A few months back we were also looking for a way of communicating the different types of projects we do in Inland: digitisation projects, redesigning processes, scaling solutions and building networks of stakeholders. We needed to define how Inland allocates time to different projects and initiatives.

This is when we came across the innovation matrix, a classic tool developed by mathematician Igor Ansoff. It serves companies to allocate funds among different innovation initiatives. What seems more appropriate in the case of Inland is to look at the allocation of time resources for different projects. We adjusted the innovation matrix from Nagij and Tuff (see further reading in the bottom of this article) to the Inland needs:

The “Where to play”-market axis we separated into
(1) serve existing Migri customers,
(2) serving currently underserved or not at all served Migri customers and
(3) serving customers of others.

The “How to win” or Product/Service axis we separated into
(1) use existing products/services,
(2) develop new products/services and
(3) develop new products/services usable by others.

The three core categories of innovation defined by Nagij and Tuff remained untouched in our model:
(1) core innovation refers to optimising existing products or services for existing customers,
(2) adjacent innovation refers to transferring from existing business into “new to the company” business. This is not about setting new trends but rather adjusting solutions existing in other contexts.

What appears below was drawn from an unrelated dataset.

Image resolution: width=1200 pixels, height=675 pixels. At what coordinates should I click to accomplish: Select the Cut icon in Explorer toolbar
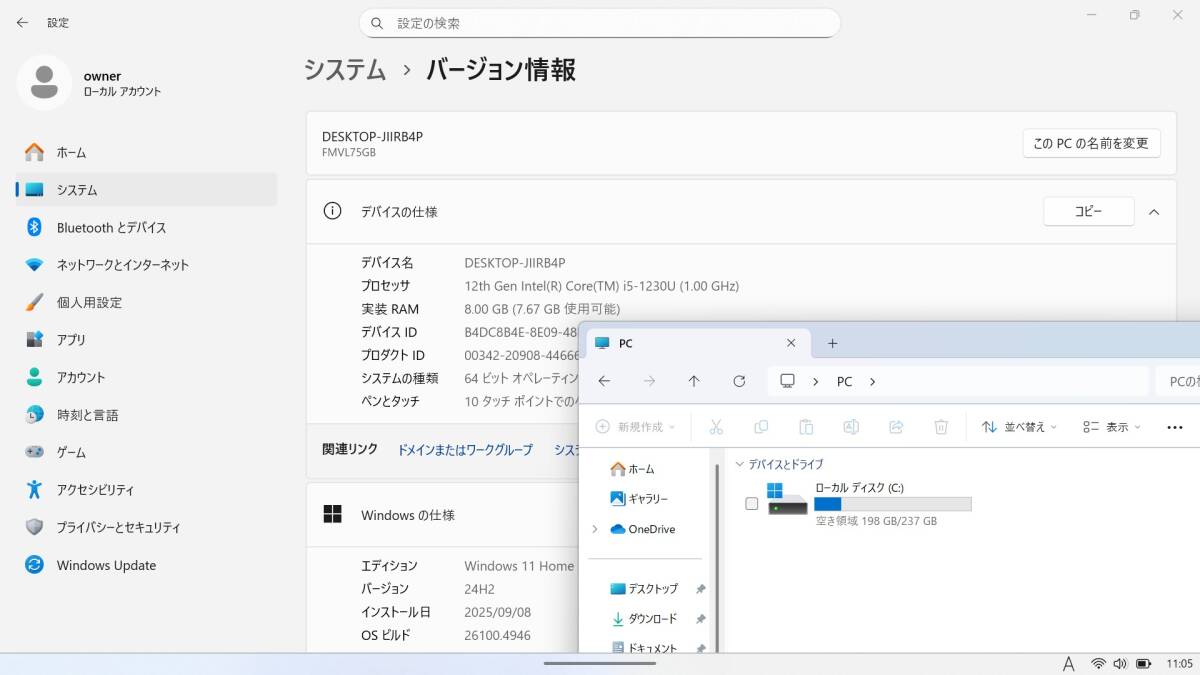click(716, 426)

(3) transformational innovation refers to adding entirely new offers to the existing business and serving totally new customers.

After establishing this framework, we spend about 30min placing our currently 12 projects, ideas and initiatives onto the printed innovation matrix:

The process of discussion we had while placing the post its of our original version has brought up a few new realisations:

(1) We have only few projects inside core innovation. As Migri has a unit specialising in doing core innovation of digital channels, the IT department, we thought that this is as it should be. Inland should not concentrate on projects in this category.

(2) We currently have many projects on the edge of core and adjacent innovation. However, all these, especially those that deal with existing Migri customers do not take much of our time. These are initiatives we have taken up but they are taken forward by other players within the organisation (e.g., the HR department’s development team). We may mark those in a different colour in future.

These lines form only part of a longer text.